И так мы говорим еще о многих вещах в совершеннейшем согласии и взаимопонимании. О вещах серьезных и смешных, о случаях, от которых зависел ход нашей двуединой жизни, и о незаметных мелких событиях, подобных вплетенным пестрым (и тонким) ниткам: на первый взгляд они ничего не значат, но вместе — сущность дней, нами прожитых. Мы никогда не разминемся друг с другом. Он знает, когда я вспоминаю мальчика, которого спас из-под колес на лондонском мосту; когда — смешные случаи на пароходе, шедшем из Батавии до Суэца, героем которых был худой немецкий профессор, выпивший после десерта содержимое миски с лимонной водой, поданной ему метрдотелем для омовения рук; когда — ночи любви в аденском кабаке, где меня чуть не лишил жизни ревнивый морской офицер из Англии; когда — комические в своем отчаянии депеши импресарио, от которого мы сбежали в Александрии.
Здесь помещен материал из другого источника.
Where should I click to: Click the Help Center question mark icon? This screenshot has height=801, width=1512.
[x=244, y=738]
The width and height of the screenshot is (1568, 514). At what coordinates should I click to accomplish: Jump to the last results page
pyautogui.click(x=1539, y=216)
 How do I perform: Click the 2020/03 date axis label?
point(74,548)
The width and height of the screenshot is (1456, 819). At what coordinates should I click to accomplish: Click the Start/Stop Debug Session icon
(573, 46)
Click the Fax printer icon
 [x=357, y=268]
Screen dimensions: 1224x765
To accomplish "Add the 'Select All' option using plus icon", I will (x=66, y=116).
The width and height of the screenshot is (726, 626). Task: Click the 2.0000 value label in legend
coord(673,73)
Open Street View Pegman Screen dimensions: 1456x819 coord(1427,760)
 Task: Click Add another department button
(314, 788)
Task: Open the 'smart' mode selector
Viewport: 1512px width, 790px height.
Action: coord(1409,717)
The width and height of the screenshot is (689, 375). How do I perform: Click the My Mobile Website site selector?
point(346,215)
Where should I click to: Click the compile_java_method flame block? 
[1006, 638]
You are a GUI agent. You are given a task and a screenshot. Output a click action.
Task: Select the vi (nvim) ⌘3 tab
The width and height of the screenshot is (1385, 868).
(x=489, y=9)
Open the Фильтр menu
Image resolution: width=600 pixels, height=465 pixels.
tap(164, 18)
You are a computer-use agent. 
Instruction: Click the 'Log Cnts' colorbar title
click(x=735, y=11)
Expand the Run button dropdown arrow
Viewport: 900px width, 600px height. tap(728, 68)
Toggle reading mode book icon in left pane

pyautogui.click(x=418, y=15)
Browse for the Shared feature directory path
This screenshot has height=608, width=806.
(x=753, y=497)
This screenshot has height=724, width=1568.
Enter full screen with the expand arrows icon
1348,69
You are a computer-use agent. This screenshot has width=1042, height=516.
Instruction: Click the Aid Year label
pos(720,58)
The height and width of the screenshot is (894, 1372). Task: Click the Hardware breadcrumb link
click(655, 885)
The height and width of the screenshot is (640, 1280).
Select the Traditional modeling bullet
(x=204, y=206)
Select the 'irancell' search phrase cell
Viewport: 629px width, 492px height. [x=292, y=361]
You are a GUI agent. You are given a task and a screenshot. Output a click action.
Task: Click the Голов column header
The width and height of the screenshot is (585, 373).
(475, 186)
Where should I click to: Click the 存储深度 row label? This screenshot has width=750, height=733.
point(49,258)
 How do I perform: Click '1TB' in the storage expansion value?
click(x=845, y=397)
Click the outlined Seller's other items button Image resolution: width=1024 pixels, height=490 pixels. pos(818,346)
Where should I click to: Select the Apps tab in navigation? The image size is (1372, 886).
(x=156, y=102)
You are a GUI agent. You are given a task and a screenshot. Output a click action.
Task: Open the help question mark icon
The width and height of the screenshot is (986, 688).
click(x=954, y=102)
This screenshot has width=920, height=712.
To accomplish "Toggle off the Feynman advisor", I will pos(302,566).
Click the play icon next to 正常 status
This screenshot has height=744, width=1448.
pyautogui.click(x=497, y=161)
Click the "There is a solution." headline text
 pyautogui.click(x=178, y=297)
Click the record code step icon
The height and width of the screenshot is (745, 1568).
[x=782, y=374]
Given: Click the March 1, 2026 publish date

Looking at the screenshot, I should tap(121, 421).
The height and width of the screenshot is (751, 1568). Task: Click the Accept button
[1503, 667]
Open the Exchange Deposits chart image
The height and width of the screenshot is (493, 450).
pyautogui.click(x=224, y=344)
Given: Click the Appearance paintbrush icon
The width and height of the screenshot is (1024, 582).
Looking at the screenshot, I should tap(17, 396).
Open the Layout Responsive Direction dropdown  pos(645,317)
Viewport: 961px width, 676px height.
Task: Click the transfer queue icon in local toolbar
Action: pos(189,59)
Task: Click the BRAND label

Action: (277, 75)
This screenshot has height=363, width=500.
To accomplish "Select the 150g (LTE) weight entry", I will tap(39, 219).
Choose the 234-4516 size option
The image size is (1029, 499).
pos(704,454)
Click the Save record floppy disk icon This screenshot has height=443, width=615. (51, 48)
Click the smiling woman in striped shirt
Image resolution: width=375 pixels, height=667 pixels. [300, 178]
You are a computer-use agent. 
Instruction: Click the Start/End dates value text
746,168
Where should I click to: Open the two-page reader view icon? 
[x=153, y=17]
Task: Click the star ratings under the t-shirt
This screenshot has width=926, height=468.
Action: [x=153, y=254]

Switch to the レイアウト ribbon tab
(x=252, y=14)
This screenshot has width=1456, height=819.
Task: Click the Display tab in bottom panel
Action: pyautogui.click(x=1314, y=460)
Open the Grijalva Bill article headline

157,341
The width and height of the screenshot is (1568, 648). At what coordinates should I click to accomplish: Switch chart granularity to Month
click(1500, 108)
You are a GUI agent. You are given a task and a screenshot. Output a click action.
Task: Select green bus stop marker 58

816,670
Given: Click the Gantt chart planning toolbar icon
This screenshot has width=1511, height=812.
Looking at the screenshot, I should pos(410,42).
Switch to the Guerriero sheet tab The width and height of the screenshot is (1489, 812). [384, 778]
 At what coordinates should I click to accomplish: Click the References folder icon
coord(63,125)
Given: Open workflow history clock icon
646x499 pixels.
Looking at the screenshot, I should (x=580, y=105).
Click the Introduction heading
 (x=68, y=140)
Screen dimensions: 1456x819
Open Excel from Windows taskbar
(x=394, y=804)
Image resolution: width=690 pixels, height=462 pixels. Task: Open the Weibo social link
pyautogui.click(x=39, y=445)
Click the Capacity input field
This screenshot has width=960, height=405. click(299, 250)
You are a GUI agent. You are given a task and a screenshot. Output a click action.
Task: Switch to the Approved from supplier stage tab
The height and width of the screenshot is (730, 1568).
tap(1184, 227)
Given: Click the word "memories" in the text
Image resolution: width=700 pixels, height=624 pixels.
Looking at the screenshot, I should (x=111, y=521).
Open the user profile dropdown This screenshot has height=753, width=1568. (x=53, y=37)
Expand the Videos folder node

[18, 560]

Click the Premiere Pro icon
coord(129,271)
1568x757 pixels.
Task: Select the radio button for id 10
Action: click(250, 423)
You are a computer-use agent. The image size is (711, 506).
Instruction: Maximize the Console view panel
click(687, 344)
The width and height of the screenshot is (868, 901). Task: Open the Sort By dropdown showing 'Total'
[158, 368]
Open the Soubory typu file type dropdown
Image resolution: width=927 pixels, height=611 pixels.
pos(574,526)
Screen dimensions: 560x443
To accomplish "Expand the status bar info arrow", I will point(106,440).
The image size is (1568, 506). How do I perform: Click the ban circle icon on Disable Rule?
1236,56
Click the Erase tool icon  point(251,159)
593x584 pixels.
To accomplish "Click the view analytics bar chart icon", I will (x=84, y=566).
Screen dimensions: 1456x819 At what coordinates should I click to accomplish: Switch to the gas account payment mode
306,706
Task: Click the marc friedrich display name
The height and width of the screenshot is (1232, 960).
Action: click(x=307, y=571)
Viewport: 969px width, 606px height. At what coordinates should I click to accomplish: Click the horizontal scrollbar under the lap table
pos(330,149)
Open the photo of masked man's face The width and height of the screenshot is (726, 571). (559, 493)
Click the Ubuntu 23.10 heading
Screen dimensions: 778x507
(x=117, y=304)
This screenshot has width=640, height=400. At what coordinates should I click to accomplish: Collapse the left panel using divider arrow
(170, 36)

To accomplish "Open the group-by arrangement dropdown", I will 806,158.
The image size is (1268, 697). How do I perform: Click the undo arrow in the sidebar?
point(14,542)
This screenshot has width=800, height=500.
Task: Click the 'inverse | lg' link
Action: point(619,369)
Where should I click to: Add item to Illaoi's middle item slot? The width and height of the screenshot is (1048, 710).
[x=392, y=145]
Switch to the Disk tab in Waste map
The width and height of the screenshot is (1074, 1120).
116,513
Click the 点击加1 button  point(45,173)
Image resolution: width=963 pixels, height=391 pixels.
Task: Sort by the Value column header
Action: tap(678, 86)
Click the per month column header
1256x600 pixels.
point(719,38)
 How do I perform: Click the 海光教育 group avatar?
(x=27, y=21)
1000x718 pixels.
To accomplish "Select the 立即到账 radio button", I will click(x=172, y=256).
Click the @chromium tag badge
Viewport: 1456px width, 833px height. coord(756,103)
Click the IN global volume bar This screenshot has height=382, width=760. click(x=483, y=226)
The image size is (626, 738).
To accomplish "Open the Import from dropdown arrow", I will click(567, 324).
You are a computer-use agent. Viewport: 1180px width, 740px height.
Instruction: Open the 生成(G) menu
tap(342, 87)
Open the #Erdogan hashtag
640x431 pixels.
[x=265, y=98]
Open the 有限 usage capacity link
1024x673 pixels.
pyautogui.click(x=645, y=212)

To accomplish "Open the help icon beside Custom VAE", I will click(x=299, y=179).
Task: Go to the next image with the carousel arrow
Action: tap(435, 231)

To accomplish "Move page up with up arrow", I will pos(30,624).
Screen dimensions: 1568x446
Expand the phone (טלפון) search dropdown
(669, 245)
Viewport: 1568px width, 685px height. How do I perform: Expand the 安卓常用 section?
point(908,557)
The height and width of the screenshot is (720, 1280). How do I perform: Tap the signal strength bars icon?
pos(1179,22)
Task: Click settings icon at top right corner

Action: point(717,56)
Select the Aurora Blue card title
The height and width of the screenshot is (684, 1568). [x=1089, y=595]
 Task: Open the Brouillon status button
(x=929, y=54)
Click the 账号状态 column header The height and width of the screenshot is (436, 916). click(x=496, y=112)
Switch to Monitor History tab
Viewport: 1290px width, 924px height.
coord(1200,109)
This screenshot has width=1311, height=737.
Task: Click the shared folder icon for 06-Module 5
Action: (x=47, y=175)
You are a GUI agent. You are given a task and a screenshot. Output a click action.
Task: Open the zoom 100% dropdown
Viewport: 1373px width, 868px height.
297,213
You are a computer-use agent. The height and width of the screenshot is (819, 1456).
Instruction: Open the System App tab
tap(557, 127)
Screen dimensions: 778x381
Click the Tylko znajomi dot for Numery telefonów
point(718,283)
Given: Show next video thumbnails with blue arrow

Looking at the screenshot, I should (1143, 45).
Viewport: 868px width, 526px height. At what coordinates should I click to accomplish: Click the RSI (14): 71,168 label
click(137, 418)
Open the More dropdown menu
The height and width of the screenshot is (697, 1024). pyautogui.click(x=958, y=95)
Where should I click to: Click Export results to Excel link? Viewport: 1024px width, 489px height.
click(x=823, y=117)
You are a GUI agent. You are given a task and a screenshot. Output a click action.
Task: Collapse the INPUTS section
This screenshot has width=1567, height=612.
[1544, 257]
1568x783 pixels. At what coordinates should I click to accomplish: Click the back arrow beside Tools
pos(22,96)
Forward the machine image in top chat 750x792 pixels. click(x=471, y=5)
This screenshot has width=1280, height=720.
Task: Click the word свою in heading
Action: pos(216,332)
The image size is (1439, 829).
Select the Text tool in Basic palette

И я догадываюсь, если в его мыслях проходит то мгновение, когда он удостоил меня ласкового отеческого поучения, — положив руку на мое плечо, глядя уверенно мне в глаза; было это перед входом в цирк в предместье Чикаго, в начале нашей карьеры. Ночь была богата звездами, и небоскребы издали освещали нас, как прожектора. Он сказал мне тогда: «Ты должен любить равновесие больше собственной жизни. Ты должен стремиться любить его ради него самого, как высшее, чего можно достичь. Это значит, что ты должен во всем стремиться быть совершенным человеком, дабы стать мастером эквилибристики. Наше искусство выше всех остальных».